As I exited the bathroom, a woman who was waiting outside for me to finish smiled courteously at me. I smiled back, then headed back to my seat. I was fine I told myself and the world around me. I was fine.

--

It felt like my normal reality had turned surreal and the tour life I'd been introduced to had turned to normal. I felt off, not being rushed around this way and that; not waking up at absurd hours; not chipping away at my hearing practically every night; not having at least three or four people, wanted or unwanted, in my immediate vision. I never thought I'd be impacted so much by a stupid tour with bands I never knew existed.

Shelly felt it too, I could tell. It was definitely quiet the first week when it was just the two of us, embracing solidity again. I immediately went job hunting when we got back, worried about how we’d make rent. Also, I think I just needed to keep my mind busy so it didn’t have too much idle time, but that analysis was on a subconscious level I didn’t even want to try to understand. I just convinced myself that I was doing the responsible action, until my best friend who hadn’t touched a job application in who knows how long.

Shelly didn’t even attempt conversation about Frank around me until we had been home at least a good two weeks. Even then, she wormed her way into getting me to reference him every now and then, it wasn’t anything groundbreaking. I didn’t feel like there was any point in talking about him anyway, even when it got to be a month after I’d seen his face.

One afternoon I had off in particular, I felt especially lazy.
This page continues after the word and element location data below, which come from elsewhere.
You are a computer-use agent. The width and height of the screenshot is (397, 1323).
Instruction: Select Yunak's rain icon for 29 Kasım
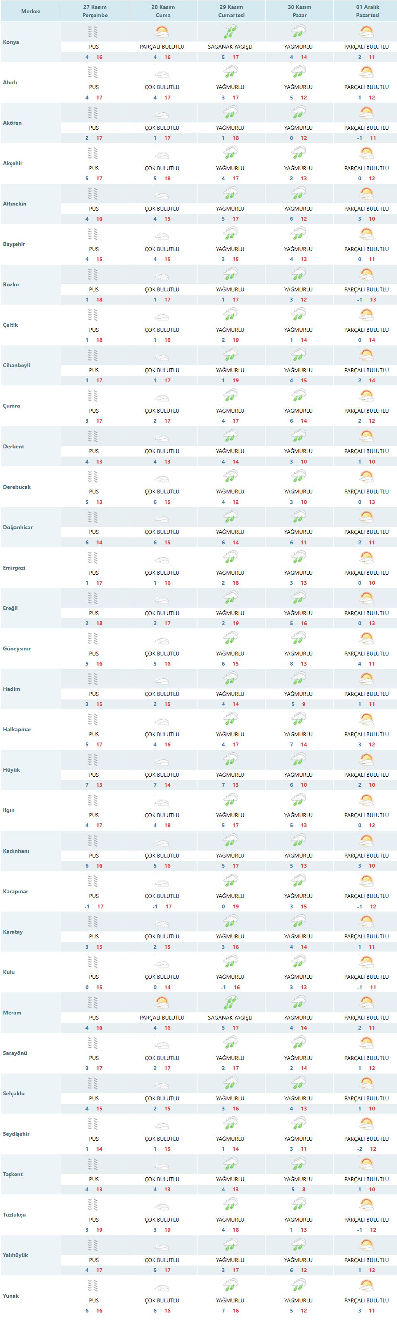[x=230, y=1285]
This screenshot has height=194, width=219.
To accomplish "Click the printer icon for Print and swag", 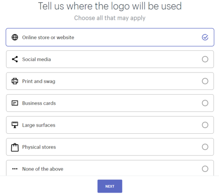I will 15,81.
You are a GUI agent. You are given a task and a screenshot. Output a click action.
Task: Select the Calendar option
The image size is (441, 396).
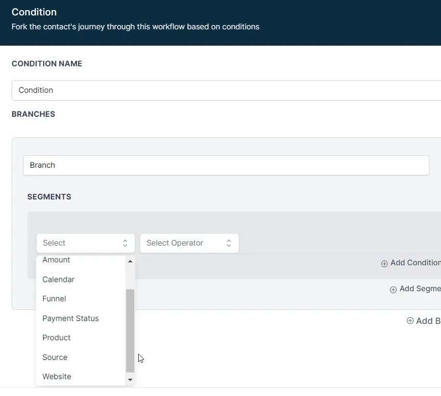(x=58, y=279)
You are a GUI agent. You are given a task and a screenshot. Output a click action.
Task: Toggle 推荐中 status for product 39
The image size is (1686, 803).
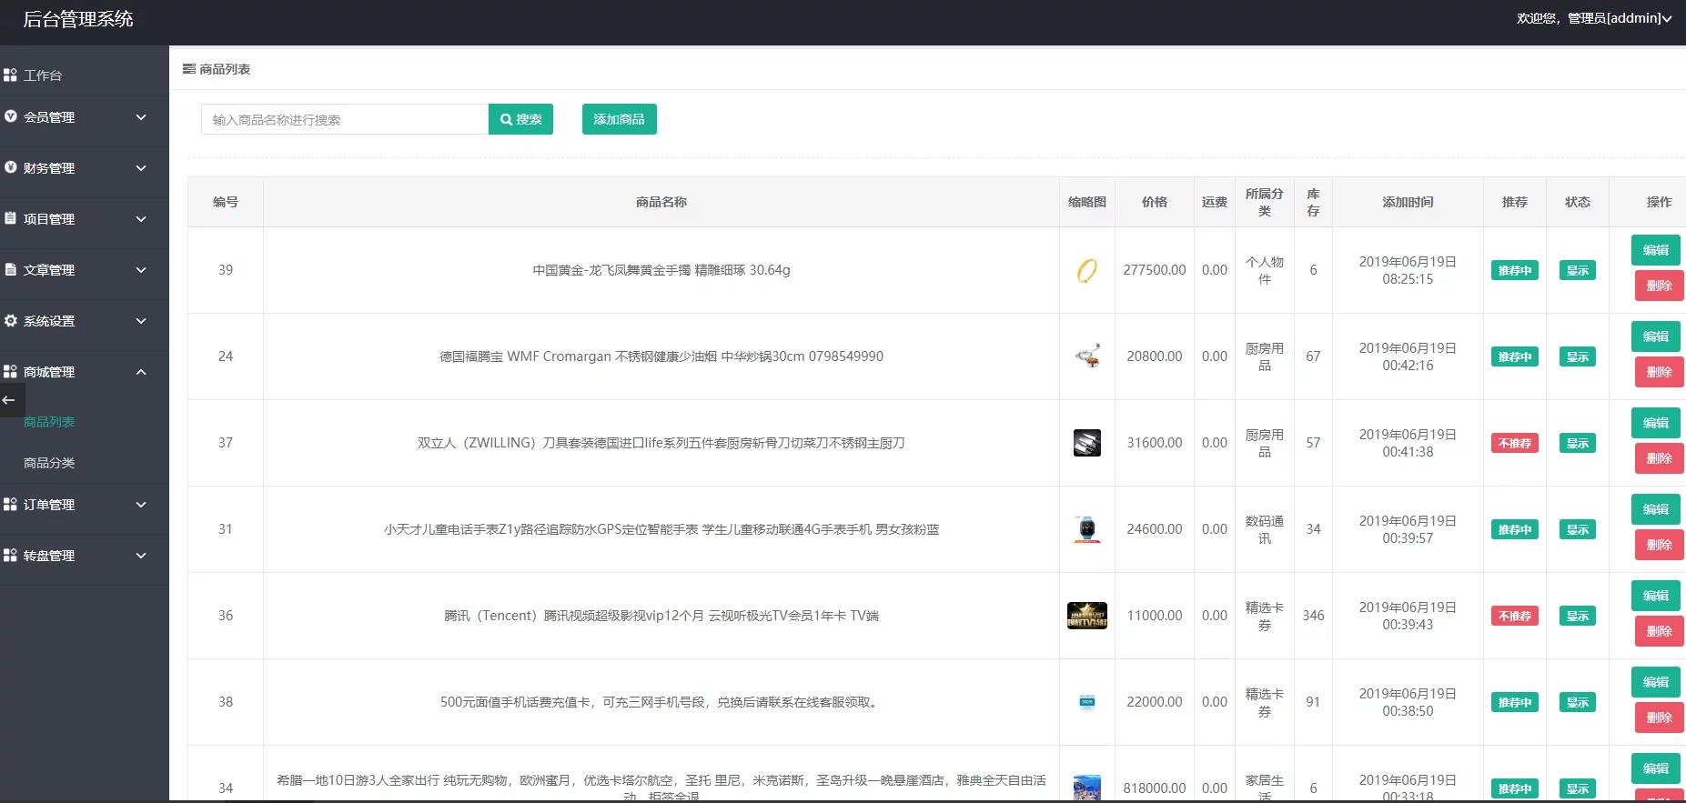pyautogui.click(x=1514, y=270)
I woke up unenthused, a typical reaction toward life nowadays, but today more so. I really had been missing the company we had previously and wondered why I hadn’t heard a peep from them since we last said goodbye. I wasn’t mad or anything since they were just making their living, but it sure caught up with me that day for some reason.

Uninterestedly, I sat next to Shelly on the couch and watched her flip through the channels, not even bothering to consult the perfectly good guide we had available with our cable. I didn't feel the need to object this method though.

“Oh good, you’re up,” Shelly stated, not even looking at me. She suddenly tossed the remote control to me, hardly giving me enough time to react. “You can pick what we’re watching.”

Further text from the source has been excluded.